Climate change, she says, is a potential disaster for Johannesburg and South Africa, liable to trigger the toxic timebomb left by 120 years of mining.
The city has been the centre of the giant South African mining industry since gold was found there in 1880, and it is surrounded by more than 400 sq m of waste dumps, tailing dams, toxic lakes, radiological hotspots, leaking pipelines, spillages, and gaping holes in the ground. More than 40,000 tonnes of gold has been mined from the Witwatersrand Basin in 120 years, as well as cadmium, uranium, cobalt, copper, zinc, manganese, titanium and other heavy metals.
Lieferink's "toxic tour" starts on the main A28 road. The land we stand on is bright yellow and white, a deep crust of toxic waste from an old copper mine. In front of us is a brickworks making radioactive building blocks from the waste of another mine. In the distance are giant waste heaps from gold mines and below us run the shafts and tunnels of more than 120 deep mines, mostly brim full of millions of litres of some of the most toxic and hazardous waste in the world.
Climate change, she says, increases the volume of rainwater, allowing the mines to flood more frequently, and the water courses and rivers to become even more polluted. "The poorest [people] - who are confined to live near the dumps - are in the frontline.
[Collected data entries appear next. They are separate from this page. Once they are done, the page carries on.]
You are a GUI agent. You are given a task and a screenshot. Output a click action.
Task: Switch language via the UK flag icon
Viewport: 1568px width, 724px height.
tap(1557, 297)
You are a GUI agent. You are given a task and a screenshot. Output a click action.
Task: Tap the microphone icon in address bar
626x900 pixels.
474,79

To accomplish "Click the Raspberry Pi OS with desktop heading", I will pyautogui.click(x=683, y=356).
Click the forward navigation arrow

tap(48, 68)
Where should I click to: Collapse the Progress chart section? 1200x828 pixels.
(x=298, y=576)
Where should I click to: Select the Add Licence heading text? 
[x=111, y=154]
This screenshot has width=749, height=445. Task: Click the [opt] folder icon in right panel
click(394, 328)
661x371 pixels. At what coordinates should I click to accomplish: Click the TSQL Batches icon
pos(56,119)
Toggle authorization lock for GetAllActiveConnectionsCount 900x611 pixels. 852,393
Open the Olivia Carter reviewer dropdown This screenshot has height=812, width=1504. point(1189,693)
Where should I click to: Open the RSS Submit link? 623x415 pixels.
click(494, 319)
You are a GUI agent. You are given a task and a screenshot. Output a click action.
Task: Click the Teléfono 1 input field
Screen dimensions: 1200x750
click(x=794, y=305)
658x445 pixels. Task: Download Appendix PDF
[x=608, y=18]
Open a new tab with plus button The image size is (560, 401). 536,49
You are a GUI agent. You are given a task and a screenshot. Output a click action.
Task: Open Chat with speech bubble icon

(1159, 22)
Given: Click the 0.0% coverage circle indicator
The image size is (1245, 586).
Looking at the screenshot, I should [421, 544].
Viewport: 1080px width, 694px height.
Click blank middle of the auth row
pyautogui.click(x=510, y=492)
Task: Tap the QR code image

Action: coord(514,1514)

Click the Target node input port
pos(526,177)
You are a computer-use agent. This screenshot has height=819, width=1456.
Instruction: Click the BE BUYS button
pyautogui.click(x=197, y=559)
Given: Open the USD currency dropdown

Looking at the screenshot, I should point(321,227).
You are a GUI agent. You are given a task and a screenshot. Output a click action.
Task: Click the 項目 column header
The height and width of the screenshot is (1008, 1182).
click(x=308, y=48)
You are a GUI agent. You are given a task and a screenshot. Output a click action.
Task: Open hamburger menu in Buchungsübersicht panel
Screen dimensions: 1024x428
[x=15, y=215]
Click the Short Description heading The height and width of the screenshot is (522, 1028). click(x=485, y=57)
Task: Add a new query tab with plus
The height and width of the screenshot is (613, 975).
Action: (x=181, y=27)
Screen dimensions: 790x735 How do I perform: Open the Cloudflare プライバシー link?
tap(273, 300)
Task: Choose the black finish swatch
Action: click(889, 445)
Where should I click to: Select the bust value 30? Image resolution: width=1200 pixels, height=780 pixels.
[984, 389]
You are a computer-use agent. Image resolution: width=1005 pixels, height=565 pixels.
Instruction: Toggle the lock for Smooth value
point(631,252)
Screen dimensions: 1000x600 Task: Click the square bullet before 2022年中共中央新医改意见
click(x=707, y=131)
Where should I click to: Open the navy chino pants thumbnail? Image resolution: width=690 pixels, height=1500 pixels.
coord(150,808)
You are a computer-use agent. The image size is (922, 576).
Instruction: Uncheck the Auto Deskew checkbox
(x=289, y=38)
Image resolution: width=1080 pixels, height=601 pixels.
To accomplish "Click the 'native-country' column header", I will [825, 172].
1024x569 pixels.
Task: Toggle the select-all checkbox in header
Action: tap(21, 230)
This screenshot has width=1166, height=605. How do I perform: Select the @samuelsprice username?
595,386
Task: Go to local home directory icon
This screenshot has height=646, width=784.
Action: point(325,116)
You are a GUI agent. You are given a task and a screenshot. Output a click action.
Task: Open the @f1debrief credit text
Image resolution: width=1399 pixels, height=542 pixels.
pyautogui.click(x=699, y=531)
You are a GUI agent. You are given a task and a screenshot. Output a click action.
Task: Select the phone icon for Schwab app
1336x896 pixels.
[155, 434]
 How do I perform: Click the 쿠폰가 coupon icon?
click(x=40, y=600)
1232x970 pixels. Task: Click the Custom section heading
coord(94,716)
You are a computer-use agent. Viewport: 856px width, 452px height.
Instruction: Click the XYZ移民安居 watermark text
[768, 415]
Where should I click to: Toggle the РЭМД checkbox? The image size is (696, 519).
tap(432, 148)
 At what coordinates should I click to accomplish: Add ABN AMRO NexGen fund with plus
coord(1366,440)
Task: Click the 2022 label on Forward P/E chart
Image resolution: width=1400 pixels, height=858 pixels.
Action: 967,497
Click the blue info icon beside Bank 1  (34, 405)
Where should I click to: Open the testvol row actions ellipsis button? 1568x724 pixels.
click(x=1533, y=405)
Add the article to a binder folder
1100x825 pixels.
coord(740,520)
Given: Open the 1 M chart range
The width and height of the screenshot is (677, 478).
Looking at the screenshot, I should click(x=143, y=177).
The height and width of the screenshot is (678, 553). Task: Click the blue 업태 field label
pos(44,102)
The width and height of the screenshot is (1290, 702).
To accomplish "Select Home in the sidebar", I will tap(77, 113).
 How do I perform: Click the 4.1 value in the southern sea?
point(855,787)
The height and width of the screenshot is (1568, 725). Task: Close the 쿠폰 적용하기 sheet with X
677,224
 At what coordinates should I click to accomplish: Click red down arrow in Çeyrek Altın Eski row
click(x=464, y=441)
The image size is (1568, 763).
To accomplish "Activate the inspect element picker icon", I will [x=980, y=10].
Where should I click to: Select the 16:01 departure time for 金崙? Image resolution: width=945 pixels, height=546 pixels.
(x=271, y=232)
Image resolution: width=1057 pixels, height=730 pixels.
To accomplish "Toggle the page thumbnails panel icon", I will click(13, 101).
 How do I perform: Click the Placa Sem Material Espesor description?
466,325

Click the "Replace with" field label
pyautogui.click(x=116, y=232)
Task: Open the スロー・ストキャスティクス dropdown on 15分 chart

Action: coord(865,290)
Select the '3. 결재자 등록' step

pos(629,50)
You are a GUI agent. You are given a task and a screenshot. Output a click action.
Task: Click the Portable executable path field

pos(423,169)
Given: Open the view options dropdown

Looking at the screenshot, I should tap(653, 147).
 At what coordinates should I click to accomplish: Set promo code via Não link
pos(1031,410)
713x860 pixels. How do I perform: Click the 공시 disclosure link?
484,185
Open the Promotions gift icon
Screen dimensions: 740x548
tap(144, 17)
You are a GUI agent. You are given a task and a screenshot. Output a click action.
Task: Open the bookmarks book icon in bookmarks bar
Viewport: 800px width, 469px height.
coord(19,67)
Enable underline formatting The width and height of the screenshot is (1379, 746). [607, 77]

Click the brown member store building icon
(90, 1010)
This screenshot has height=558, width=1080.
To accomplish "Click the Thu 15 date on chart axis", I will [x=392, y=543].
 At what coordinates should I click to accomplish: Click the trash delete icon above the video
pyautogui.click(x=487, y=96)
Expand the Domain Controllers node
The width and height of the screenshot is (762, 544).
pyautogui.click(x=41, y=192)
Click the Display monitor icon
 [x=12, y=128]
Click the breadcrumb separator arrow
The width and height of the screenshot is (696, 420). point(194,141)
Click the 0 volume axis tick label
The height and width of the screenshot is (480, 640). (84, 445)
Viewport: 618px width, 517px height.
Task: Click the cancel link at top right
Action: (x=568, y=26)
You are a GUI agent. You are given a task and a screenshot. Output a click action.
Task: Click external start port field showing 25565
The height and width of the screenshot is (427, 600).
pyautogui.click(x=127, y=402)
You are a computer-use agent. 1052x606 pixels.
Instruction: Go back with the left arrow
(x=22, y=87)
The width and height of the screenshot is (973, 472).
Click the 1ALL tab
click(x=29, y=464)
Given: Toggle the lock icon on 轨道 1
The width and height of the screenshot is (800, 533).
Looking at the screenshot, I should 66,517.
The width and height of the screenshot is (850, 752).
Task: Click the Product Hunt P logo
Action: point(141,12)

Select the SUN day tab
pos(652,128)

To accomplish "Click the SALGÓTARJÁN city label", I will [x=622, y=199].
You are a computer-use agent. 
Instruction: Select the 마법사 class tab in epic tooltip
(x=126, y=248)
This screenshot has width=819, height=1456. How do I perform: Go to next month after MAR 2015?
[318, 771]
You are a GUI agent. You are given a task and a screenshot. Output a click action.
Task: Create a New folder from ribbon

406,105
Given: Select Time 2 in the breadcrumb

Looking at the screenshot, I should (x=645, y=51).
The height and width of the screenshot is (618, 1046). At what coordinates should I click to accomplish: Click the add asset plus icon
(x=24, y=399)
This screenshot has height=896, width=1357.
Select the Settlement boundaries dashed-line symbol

They are exposed to high concentrations of cobalt, zinc, arsenic, and cadmium, all known carcinogens, as well as high levels of radioactive uranium. In some cases, government-built houses are being erected next to radioactive dumps."
Terrifying levels of air, ground and water pollution have been recorded, and while it's impossible to pin cancers, mutations or respiratory diseases on individual mine companies, it is common to find children playing in the dust, ingesting poisons.
"The companies have left gaping holes in the ground and gaping holes in the social communities. They have had no regard for people, there has been no enforcement of law," Lieferink says.
This African Erin Brokovich divides her time between the shanty towns and informal settlements near the waste dumps, and the boardrooms of the companies who are still operating. She sits on South Africa's nuclear regulation board and is paid by two of the companies to warn local communities of the dangers of pollution. She swears it does not stop her condemning them vociferously, in public, every week.
"I got involved through Shell," she says. "They wanted to build two petrol stations opposite my home. It was narrow self-interest that prompted me. People became tired opposing them, which left me to battle alone against them. They offered to bribe me, but eventually they gave up. It showed me what one old woman could beat a huge company."
She then started to investigate the pollution caused by the mines, specifically what is known as "acid mine waste", which she now believes is, along with climate change, the most dangerous issue facing South Africa.
"I am not a greenie, I just want to see justice done. I want to see the areas cleaned up."
We head for Tudor street informal settlement, a collection of shacks built on a radioactive dump. Thirty five houses were moved from here a few years ago after Lieferink found they were on a uranium dump. The land is still highly polluted.
"When it rains here the earth becomes a yellow river. It dissolves. The children play in it. How can we deal with climate change if we cannot even manage waste like this?" she asks. "Climate change will lead here to more intense and heavier rains, so the run off will be worse. Communities are in huge danger and don't even know,"
"The soil here is really bad. We all have health problems," says Patience, a woman who lives there.
Despite the pressure put on her, Lieferink has no inclination to give up what she does. "My activism was at great cost, personal and financial. Industry and government have tried to discredit me. They have tried to sue me, they lambast me if I make mistakes. I am sure my emails are monitored but I am not suspicious. I am just obnoxious."
And with that she waves goodbye to the children in the shanty town and says she will be back with a chicken for Christmas.